■ TEXT EXCERPT ■
-- begin --
This example of the network nodes and paths to build a starting matrix is very good, and thank you for being the first one to provide an example of how in a practical manner it is applied.
THANK YOU! When I was trying to learn matrices, I struggled so hard because nobody ever offered a practical example of what they can be used for... my prof and curriculum just jumped into the empty motions of completing math problems involving matrices, but never clarified how they would be used beyond passing a math class. I knew if I could just get a clear example like this, I could make more sense of what I was doing, which is the only way it sticks in my mind.
These are completely different things so it very difficult to compare in the way that you request (i.e., identifying their differences). An algorithm is a set of rigorous instructions that allows a process to be carried out. A matrix is a table of elements where the rows and columns have some particular relationship to each other. In the example given in the video, the matrix formed is the set of weighted and directed connections between the nodes A, B, and C. From here we may choose to perform some operations such as finding the inverse, eigenvectors and eigenvalues, the degree and path centrality, or walks, cliques and subgraphs. The operations used to find each of these could be described as algorithms.
-- end --
■ SOURCE MATERIAL ■
-- begin --
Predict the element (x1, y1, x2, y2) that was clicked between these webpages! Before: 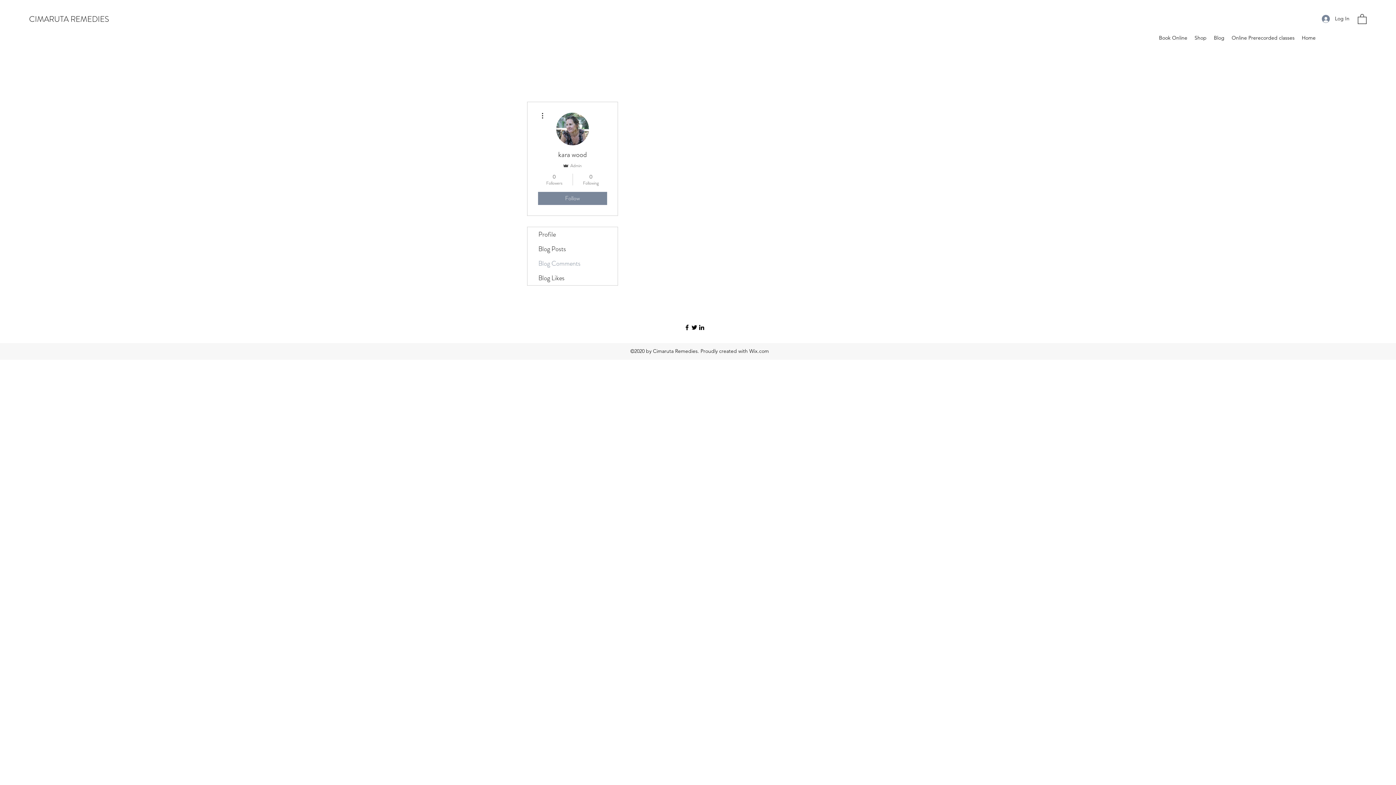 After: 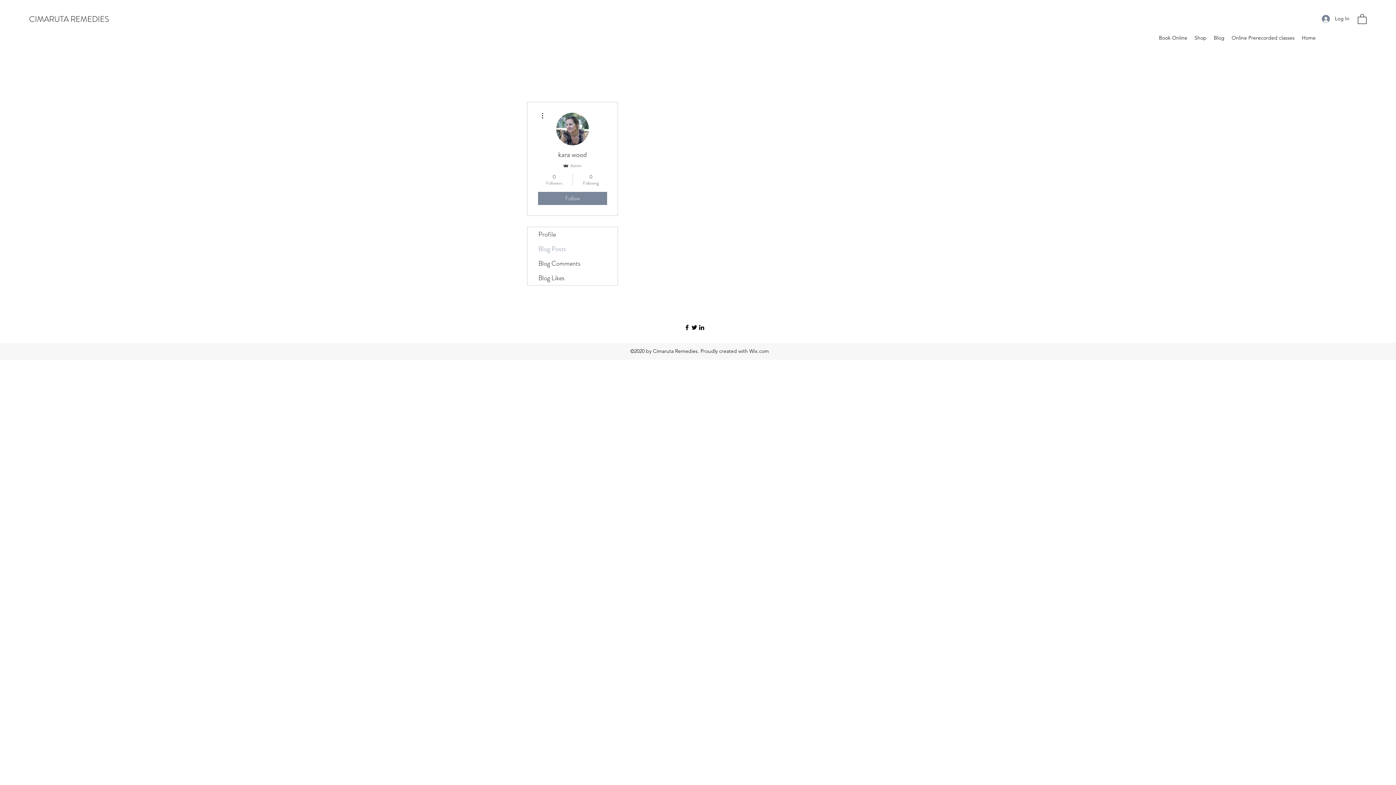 Action: label: Blog Posts bbox: (527, 241, 617, 256)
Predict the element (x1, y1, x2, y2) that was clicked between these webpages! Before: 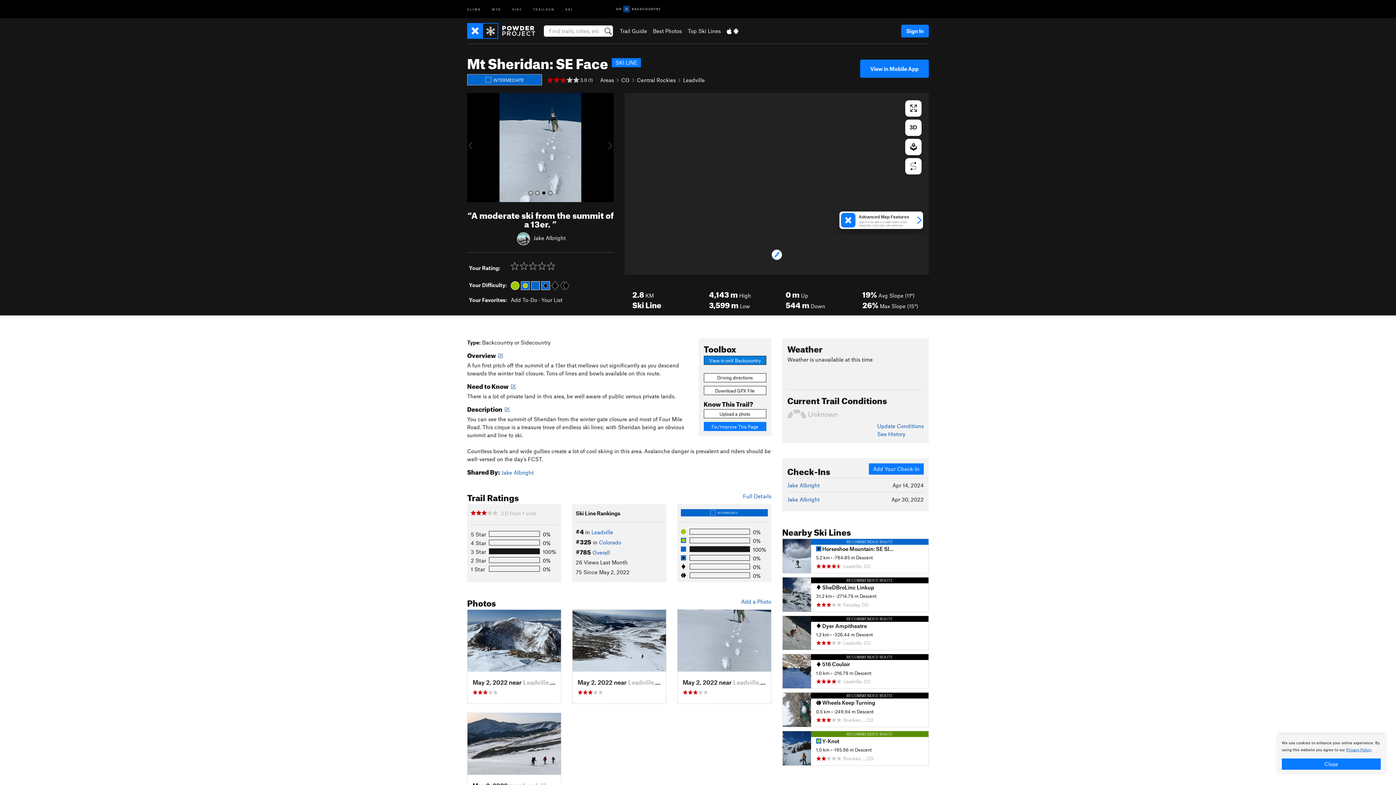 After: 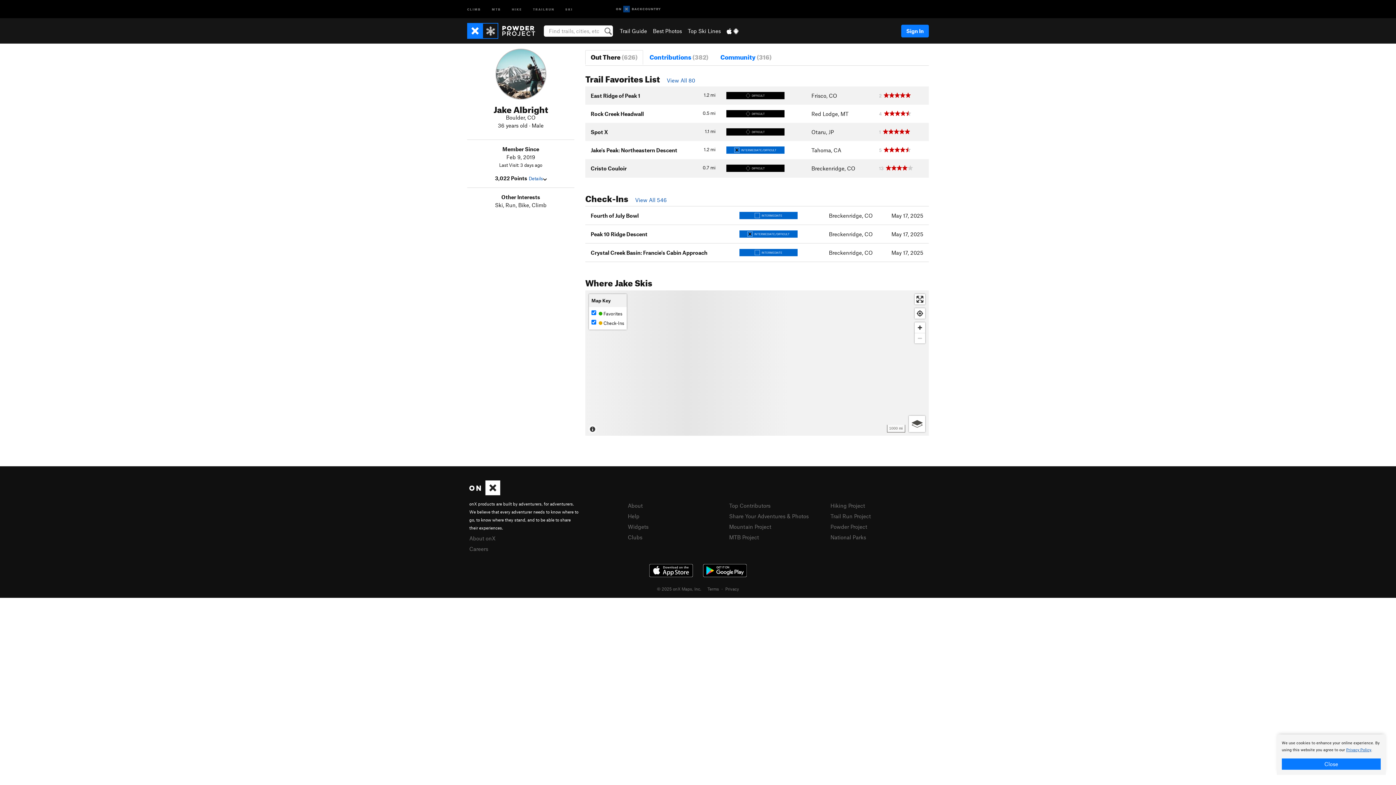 Action: label: Jake Albright bbox: (533, 234, 565, 241)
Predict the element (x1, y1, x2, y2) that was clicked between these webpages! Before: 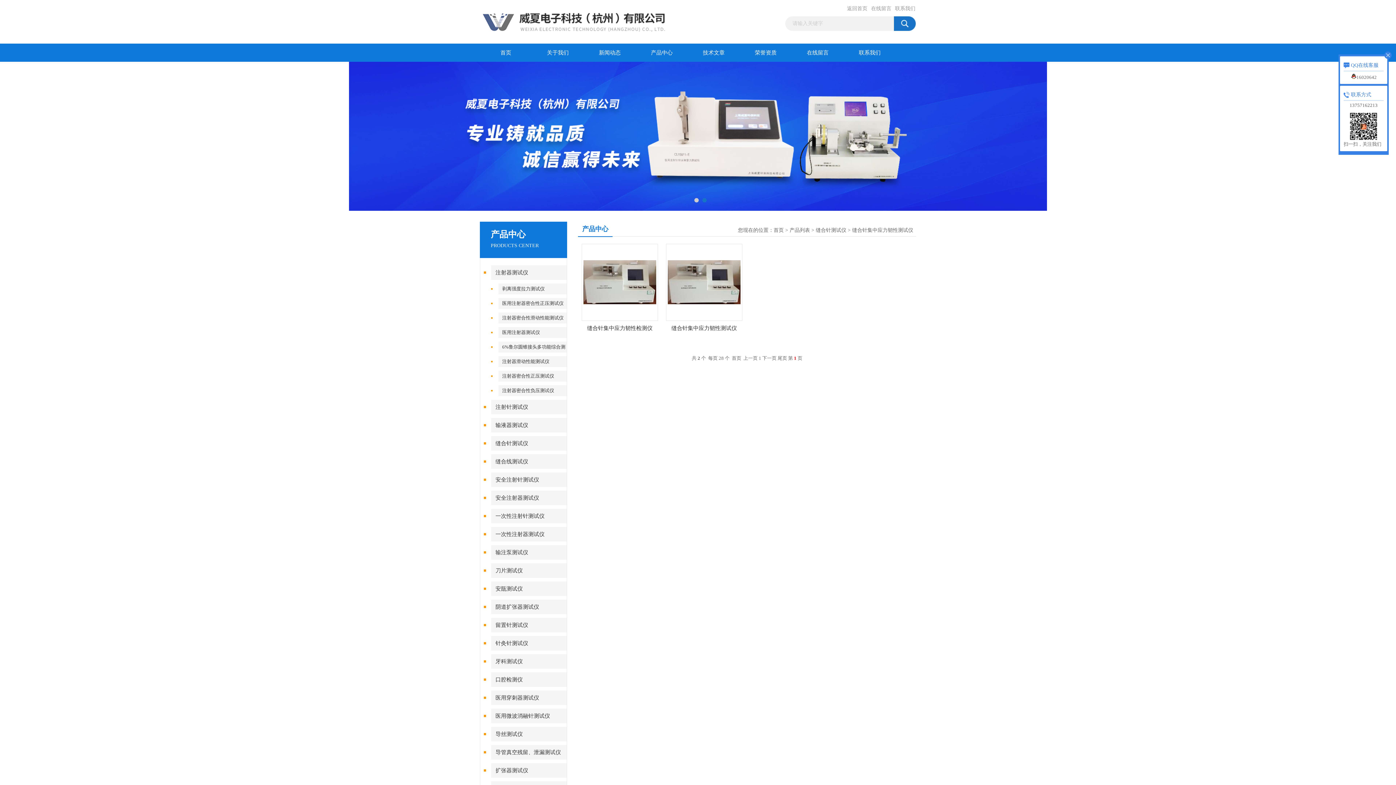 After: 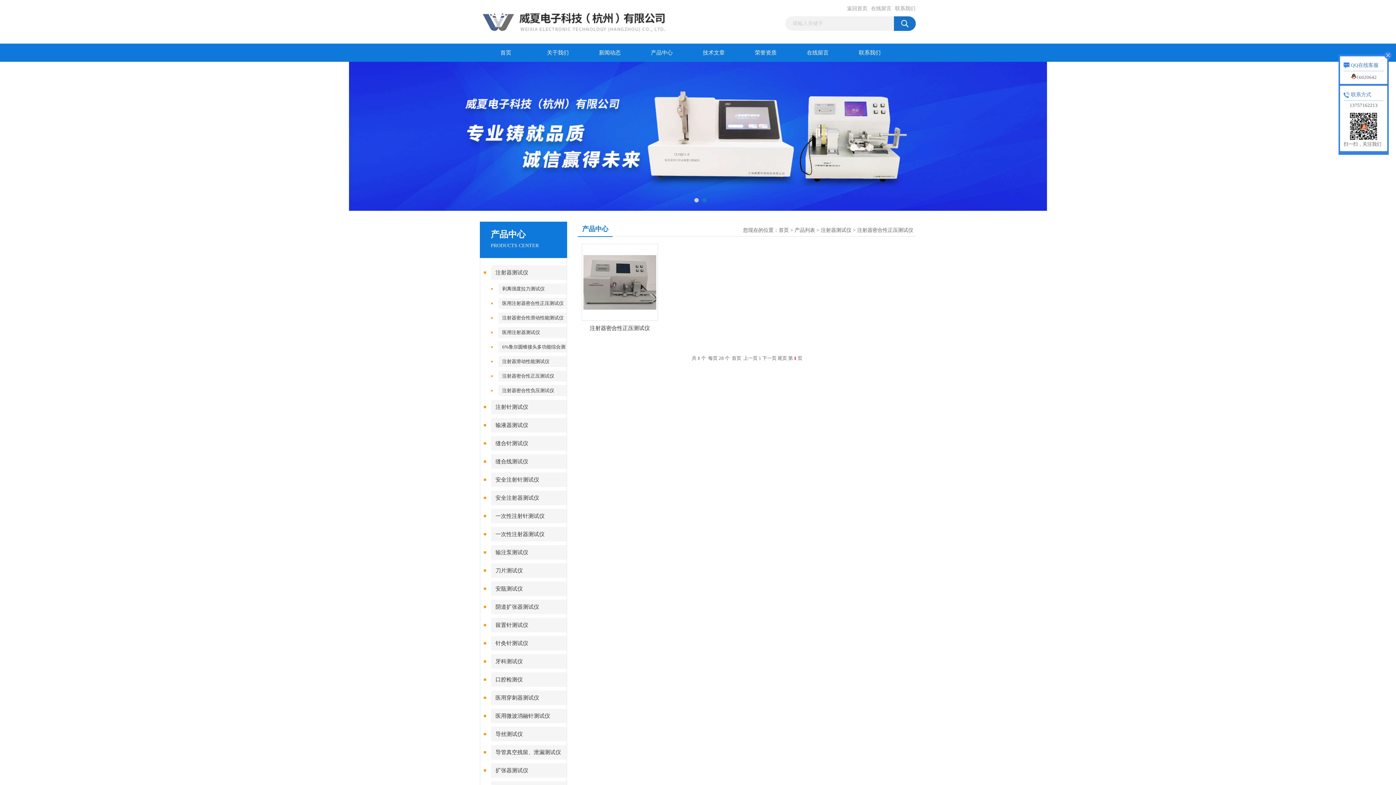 Action: bbox: (498, 370, 571, 381) label: 注射器密合性正压测试仪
-- end --
■ TASKS ■
1) Copy from the matrices discussion the passage starting with "THANK YOU! When" and going on through "in my mind.", word for word.
2) Answer these questions using the matrices discussion:
(a) Which nodes are joined by the weighted and directed connections in the matrix from the video?
(b) What did the writer's prof and curriculum jump into?
(c) How does the matrices discussion define an algorithm?
3) Write what comes next in the matrices discussion, picking up after its final sentence.

■ RESPONSES TO THE EXERCISE ■
1)
THANK YOU! When I was trying to learn matrices, I struggled so hard because nobody ever offered a practical example of what they can be used for... my prof and curriculum just jumped into the empty motions of completing math problems involving matrices, but never clarified how they would be used beyond passing a math class. I knew if I could just get a clear example like this, I could make more sense of what I was doing, which is the only way it sticks in my mind.

2)
(a) A, B, and C
(b) The empty motions of completing math problems involving matrices
(c) A set of rigorous instructions that allows a process to be carried out

3)
You compiled a table or array of numbers, you didn't create a matrix. There was no mention of the numbers representing the coefficients of an equation.
The example in this video forms a weighted adjacency matrix of a graph. You have mentioned another application of matrices which is to form a matrix representation of a system of equations, which includes a coefficient matrix. This is a different example to that given in this video. Matrices can arise in many other situations, too. The aim of this video was to show one simplified, real-life example.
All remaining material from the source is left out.